* **Requirement**
Pull out every line of the records below that contains the string "account", matching case exactly.

[Start of section]

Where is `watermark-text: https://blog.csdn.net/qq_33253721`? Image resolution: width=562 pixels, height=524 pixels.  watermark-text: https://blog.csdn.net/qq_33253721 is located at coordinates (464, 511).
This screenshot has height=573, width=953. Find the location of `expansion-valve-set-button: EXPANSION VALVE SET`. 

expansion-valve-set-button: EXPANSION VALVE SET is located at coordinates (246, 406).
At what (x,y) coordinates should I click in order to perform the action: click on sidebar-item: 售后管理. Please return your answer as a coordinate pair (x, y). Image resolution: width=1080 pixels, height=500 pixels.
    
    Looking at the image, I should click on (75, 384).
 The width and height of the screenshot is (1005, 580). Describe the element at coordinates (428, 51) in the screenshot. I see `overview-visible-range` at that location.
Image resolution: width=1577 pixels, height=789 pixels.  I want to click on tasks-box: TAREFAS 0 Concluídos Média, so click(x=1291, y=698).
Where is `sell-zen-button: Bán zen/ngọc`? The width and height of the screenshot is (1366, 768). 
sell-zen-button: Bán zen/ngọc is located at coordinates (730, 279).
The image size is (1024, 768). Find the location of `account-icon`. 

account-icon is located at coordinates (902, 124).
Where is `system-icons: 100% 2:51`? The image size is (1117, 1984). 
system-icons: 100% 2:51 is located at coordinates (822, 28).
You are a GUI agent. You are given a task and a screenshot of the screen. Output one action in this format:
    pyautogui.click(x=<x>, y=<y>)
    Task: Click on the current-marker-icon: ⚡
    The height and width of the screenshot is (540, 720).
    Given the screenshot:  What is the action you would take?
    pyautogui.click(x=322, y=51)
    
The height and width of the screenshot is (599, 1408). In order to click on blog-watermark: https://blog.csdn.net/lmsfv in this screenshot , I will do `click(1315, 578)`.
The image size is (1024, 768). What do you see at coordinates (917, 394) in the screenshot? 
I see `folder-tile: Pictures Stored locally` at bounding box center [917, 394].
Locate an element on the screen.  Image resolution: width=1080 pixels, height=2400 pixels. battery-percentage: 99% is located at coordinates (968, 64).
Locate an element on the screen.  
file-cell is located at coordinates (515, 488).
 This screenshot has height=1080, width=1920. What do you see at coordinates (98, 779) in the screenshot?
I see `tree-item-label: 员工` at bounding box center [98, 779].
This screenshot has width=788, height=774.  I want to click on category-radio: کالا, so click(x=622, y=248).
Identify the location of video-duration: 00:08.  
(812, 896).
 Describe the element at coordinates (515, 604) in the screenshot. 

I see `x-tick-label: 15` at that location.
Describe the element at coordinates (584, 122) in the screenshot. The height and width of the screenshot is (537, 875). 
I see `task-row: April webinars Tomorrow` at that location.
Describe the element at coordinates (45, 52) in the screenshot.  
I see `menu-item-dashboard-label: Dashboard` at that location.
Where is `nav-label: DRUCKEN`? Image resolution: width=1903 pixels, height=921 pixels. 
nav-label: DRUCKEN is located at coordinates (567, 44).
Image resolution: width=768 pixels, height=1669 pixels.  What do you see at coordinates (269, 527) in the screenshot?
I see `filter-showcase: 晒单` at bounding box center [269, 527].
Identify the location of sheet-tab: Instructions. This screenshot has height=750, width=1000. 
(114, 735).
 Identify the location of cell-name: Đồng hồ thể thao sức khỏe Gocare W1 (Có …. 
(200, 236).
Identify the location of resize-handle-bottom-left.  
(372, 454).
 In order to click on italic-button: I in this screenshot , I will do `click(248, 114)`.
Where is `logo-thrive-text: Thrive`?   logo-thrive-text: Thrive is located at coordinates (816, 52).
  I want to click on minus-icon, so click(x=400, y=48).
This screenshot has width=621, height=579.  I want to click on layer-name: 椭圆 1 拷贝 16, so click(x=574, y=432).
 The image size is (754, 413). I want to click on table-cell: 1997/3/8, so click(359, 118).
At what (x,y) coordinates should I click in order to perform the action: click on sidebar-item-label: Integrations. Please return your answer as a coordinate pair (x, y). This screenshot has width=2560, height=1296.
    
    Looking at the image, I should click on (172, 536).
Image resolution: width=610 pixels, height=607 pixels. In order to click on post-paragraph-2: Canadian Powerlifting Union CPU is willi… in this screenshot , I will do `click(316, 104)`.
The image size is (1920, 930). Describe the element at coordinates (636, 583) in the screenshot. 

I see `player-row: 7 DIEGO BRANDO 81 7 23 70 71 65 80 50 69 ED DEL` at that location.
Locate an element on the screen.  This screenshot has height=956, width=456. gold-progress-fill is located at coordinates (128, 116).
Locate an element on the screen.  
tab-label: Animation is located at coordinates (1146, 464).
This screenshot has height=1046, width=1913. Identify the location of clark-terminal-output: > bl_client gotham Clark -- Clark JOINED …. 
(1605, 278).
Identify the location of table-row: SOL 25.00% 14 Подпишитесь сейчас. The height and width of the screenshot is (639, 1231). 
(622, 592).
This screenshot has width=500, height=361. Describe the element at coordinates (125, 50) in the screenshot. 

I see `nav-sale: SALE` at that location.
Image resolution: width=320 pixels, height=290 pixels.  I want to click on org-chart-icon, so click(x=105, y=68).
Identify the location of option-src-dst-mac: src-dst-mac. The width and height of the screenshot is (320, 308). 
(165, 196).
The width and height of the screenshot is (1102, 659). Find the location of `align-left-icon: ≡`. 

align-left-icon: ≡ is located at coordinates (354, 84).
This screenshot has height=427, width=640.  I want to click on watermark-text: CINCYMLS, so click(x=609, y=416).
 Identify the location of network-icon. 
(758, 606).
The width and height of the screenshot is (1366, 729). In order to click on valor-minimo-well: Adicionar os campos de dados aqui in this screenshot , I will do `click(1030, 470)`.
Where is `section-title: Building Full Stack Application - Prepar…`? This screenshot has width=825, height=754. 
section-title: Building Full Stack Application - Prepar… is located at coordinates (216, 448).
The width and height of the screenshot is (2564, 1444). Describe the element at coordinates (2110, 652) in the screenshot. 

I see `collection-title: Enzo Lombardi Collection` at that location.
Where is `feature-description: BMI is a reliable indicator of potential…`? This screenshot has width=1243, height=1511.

[End of section]

* **Expected answer**
The image size is (1024, 768). Find the location of `account-icon`. 
account-icon is located at coordinates (902, 124).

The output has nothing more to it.